Il riferimento è al blog di Giachetti sull’HuffPost, manifesto ideologico del renzismo che accoglie l’ex plenipotenziario del Pd: “Caro Bersani, nel giardino del Pd c’erano Mastella e Di Pietro. Perchè il voto di Verdini puzza?”.
Ignazio Abrignani poi esce dall’Aula. E spiega: “Noi stiamo costruendo la gamba moderata dell’alleanza. E quando si andrà a votare e la scelta sarà tra Renzi, Grillo e Salvini noi faremo una lista per tutti quelli che vogliono votare Renzi e non il Pd”. Parlano i verdiniani, loquaci, sicuri, come ai tempi del Berlusconi trionfante: “Costruiremo la lista, i ‘moderati per Renzi’”.
Il mondo del premier lascia fare, non smentisce, anzi polemizza con la sinistra, ostenta complicità con l’ex plenipotenziario di Berlusconi.
Complicità spudorata, fatta di cene con Lotti, di telefonate quotidiane. Ultimamente anche di report. I memorabili report che mandava a Berlusconi ora vanno via mail a palazzo Chigi: “Qualche nota — confessa Abrignani — ogni tanto la manda”.

### [ATTIVITÀ PROPOSTE]
A – Riscrivi la parte del brano su Verdini e Renzi che comincia con le parole contenenti "Ignazio Abrignani poi" e termina con "plenipotenziario di Berlusconi.", mettendo "seguaci di Verdini" al posto di "verdiniani".
B – Scrivi il seguito del brano su Verdini e Renzi, cominciando subito dopo la sua ultima frase.

### [RIGHE DI DATI]
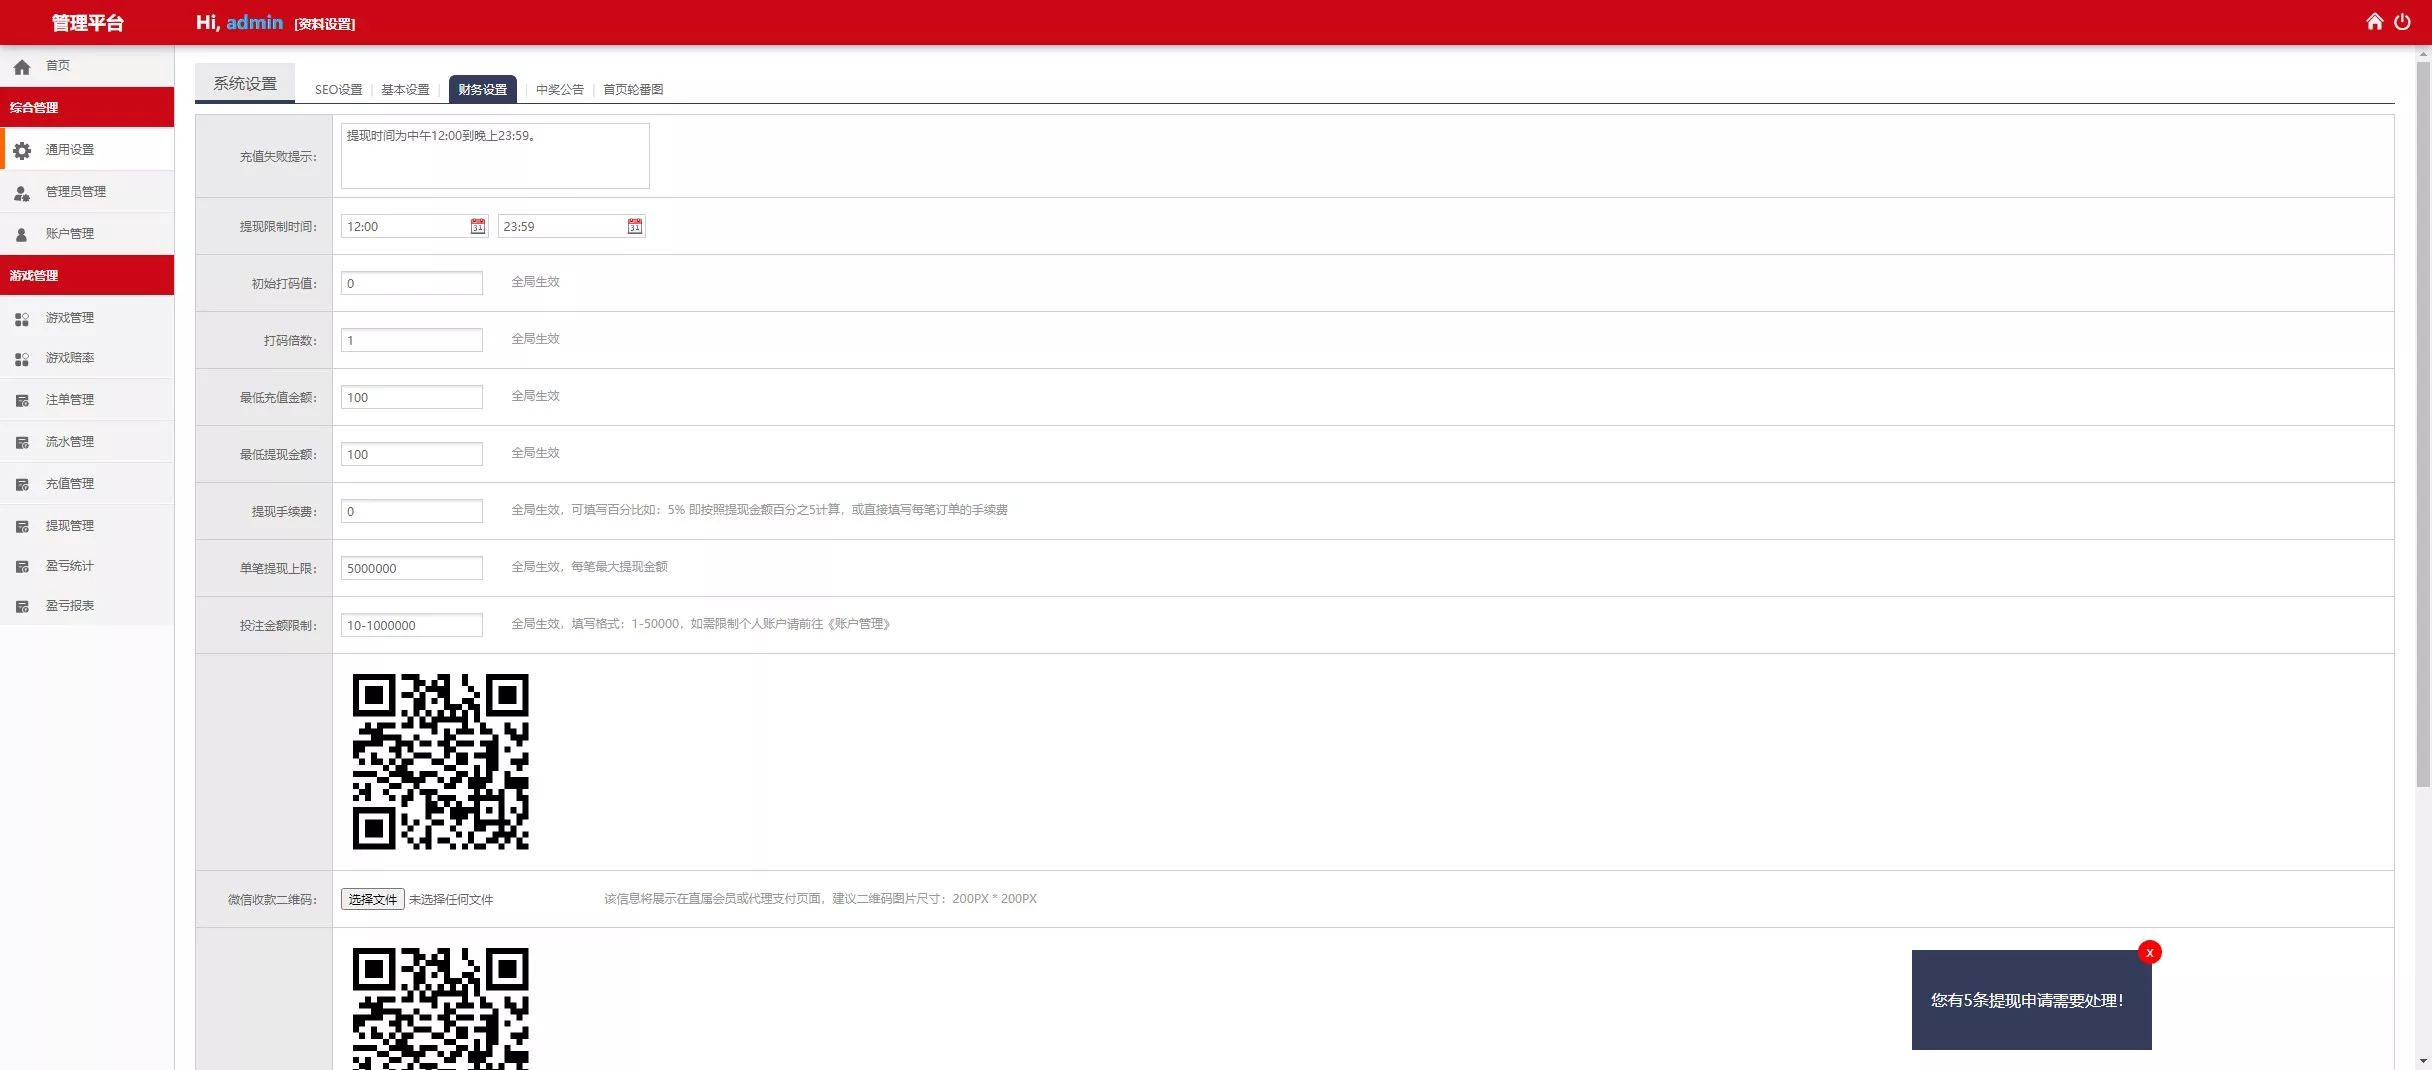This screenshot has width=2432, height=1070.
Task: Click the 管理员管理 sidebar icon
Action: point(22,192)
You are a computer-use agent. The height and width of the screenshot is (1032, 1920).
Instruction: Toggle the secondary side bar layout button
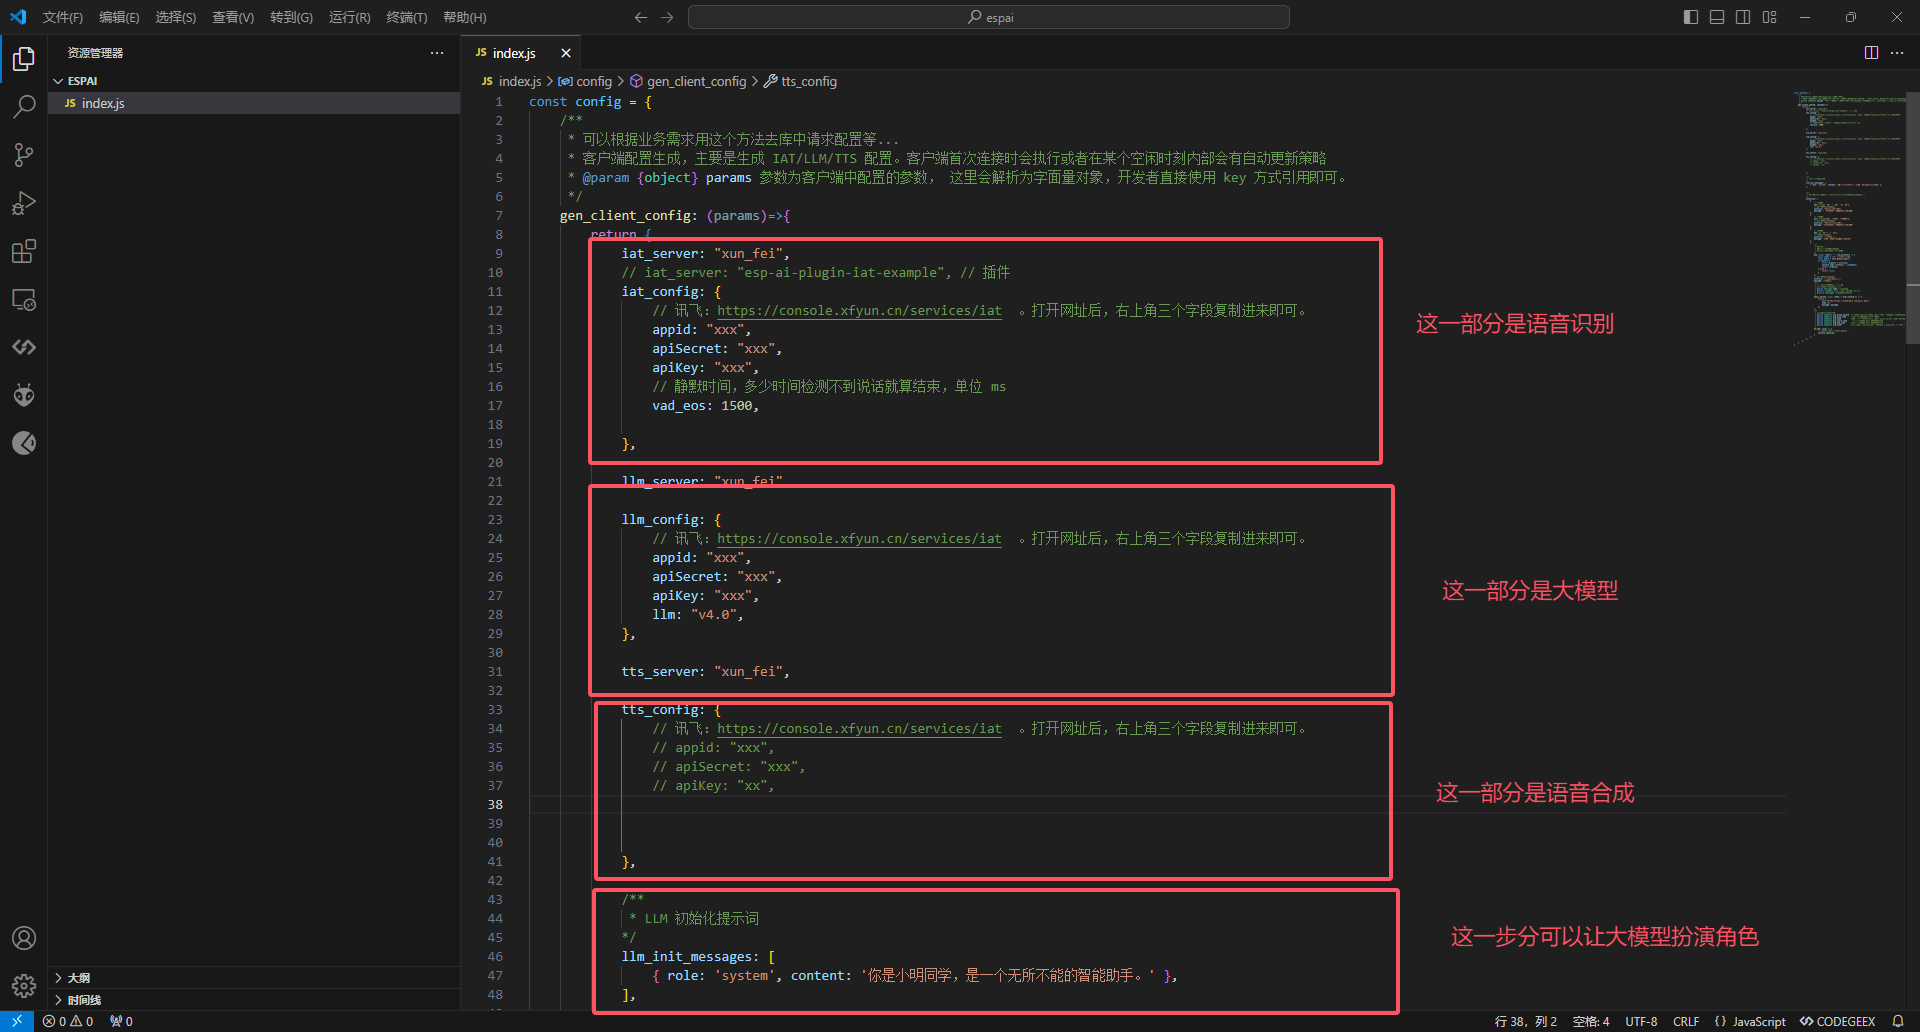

==

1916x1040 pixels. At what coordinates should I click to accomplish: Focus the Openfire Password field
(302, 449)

### [SOLUZIONI]
A –
Ignazio Abrignani poi esce dall’Aula. E spiega: “Noi stiamo costruendo la gamba moderata dell’alleanza. E quando si andrà a votare e la scelta sarà tra Renzi, Grillo e Salvini noi faremo una lista per tutti quelli che vogliono votare Renzi e non il Pd”. Parlano i seguaci di Verdini, loquaci, sicuri, come ai tempi del Berlusconi trionfante: “Costruiremo la lista, i ‘moderati per Renzi’”.
Il mondo del premier lascia fare, non smentisce, anzi polemizza con la sinistra, ostenta complicità con l’ex plenipotenziario di Berlusconi.

B –
È Denis, così ha raccontato ai suoi, a ricevere la prima telefonata di Renzi dopo il colloquio da Mattarella.
Ed è lui a dare il suggerimento su come “fottere” la sinistra e Grasso al Senato: “Il trucco — spiega — è partire dall’articolo 10, perchè così è costretto a cangurare il primo e non rischi di andare sotto nei voti segreti”.
Per il mondo renziano “ci pensa Denis”. Bersani è furibondo: “Ma vi pare possibile — dice ai suoi — che questi parlano solo con Verdini e non fanno neanche una telefonata a me e Speranza?”.
Il solco ormai è quasi antropologico, oltre che politico, e si allarga. Pure il mite Speranza ha tirato giù la sala a Livorno, tra gli applausi: “Non consentiremo che entrino in casa nostra Verdini e gli amici di Cosentino”.
Ma Verdini è già il giardiniere del Partito della Nazione. Alla Camera c’è Abrignani. Al Senato Ciro Falanga.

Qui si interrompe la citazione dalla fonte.